“That was great, Stan. Really something.”
“Yes, well, thank you.” He shifted on the couch and raised a lazy paw to his ear. “I feared I’d grown a bit rusty since my days at the BBC, but it’s nice to see that I’ve still ‘got it,’ as you Yanks like to say.”
“Absolutely. And your singing voice has never sounded better.”
“Cheers.” He rolled over onto his back. “So tell me,” he said, “What’s all this business about raising cash, anyway?”
“Well, we’ve got to get to New York in January to do this album. It’s not free, you know.”
“Yes, but… twenty grand? My lady friend Pasha makes music in her parlor with a computer and a keyboard. I’ve heard it. Takes me straight back to my days at the Berlin Correspondent’s Club.
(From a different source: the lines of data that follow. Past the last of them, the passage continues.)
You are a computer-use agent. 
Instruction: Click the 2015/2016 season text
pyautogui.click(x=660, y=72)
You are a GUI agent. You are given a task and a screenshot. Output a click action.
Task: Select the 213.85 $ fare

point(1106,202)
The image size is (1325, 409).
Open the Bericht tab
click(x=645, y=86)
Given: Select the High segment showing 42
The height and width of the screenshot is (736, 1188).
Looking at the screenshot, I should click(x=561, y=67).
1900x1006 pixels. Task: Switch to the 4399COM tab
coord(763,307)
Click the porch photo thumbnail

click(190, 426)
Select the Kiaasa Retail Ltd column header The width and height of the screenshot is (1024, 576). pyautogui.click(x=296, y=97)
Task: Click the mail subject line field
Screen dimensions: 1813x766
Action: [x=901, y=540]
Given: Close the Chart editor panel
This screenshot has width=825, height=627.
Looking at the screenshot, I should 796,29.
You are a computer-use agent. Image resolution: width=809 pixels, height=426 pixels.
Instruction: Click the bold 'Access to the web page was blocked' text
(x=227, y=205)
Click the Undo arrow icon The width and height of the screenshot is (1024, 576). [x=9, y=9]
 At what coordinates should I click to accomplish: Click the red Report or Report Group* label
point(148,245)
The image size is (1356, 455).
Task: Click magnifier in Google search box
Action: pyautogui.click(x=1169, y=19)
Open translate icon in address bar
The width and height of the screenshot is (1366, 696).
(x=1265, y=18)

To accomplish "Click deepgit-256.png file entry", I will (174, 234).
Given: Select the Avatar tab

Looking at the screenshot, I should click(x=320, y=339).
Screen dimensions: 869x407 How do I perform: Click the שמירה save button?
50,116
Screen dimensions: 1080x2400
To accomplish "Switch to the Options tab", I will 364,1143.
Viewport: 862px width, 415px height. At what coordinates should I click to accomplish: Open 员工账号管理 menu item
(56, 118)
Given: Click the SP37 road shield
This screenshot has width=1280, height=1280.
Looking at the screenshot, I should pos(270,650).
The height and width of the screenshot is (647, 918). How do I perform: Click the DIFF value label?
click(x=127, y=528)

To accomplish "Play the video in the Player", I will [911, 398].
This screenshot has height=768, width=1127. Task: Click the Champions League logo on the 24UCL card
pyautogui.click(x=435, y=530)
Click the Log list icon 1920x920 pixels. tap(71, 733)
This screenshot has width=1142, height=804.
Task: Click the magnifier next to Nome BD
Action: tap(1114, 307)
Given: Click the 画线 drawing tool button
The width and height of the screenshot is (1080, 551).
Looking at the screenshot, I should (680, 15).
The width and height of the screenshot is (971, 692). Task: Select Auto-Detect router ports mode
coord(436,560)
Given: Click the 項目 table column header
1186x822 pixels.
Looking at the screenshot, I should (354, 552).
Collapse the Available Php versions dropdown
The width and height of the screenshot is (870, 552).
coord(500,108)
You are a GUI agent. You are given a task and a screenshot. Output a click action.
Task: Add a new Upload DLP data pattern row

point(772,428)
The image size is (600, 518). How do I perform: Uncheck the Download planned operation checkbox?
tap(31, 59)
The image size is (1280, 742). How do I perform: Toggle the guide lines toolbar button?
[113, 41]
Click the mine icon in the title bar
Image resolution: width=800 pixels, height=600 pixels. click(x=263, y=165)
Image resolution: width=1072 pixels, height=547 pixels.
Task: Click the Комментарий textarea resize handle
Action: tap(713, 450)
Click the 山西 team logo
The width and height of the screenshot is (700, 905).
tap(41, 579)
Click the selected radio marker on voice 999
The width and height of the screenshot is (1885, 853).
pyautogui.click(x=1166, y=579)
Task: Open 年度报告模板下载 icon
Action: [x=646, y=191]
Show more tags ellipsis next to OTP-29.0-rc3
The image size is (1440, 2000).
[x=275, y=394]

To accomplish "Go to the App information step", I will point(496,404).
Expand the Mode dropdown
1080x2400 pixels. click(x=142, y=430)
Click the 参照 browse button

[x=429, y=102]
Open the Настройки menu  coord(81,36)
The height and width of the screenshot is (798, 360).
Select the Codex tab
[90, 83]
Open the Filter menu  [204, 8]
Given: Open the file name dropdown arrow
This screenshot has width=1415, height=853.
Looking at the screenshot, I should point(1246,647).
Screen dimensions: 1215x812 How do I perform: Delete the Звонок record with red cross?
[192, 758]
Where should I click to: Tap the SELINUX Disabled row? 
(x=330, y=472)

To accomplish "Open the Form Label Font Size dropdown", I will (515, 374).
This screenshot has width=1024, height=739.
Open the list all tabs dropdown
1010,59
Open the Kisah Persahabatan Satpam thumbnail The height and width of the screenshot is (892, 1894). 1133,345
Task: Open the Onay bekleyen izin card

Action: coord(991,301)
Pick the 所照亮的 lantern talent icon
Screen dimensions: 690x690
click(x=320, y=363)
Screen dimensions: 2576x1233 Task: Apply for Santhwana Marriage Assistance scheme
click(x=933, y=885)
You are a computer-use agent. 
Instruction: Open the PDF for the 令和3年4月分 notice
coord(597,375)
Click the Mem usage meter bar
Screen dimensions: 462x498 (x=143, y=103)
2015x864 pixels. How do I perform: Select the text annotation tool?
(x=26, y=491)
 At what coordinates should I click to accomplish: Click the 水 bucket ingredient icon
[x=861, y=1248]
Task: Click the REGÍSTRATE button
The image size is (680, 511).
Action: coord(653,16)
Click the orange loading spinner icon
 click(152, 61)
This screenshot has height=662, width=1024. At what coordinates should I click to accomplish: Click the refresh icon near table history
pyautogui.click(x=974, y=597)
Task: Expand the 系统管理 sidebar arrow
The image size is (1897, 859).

Lovely stuff.”
“I’m sure it’s great. But I have to make music with other people. It’s all about interaction for me. I need a studio, an engineer and excellent musicians..."
"Like this Eubanks fellow," he asserted. "I'm told he plays a drum kit of fine pewter. And Monsieur Schlesinger... those Grammy winners don't just materialize from the ether, do they?"
"No. Plus, we’ll have to get discs manufactured, pay for some promotion, et cetera. When you start adding it up, twenty large isn’t so much money. Not to mention your travel expenses to New York.”
“Which shall be extravagant.”
“What’s this one going to be about then?”
“Well, it’s going to be called ‘Dudes.’ Most of the songs are stories about different guys and their interactions with the world.”
“Bit sexist, isn’t it?” He rolled over and fixed me with an unwavering stare. “The 80’s are over, my boy.”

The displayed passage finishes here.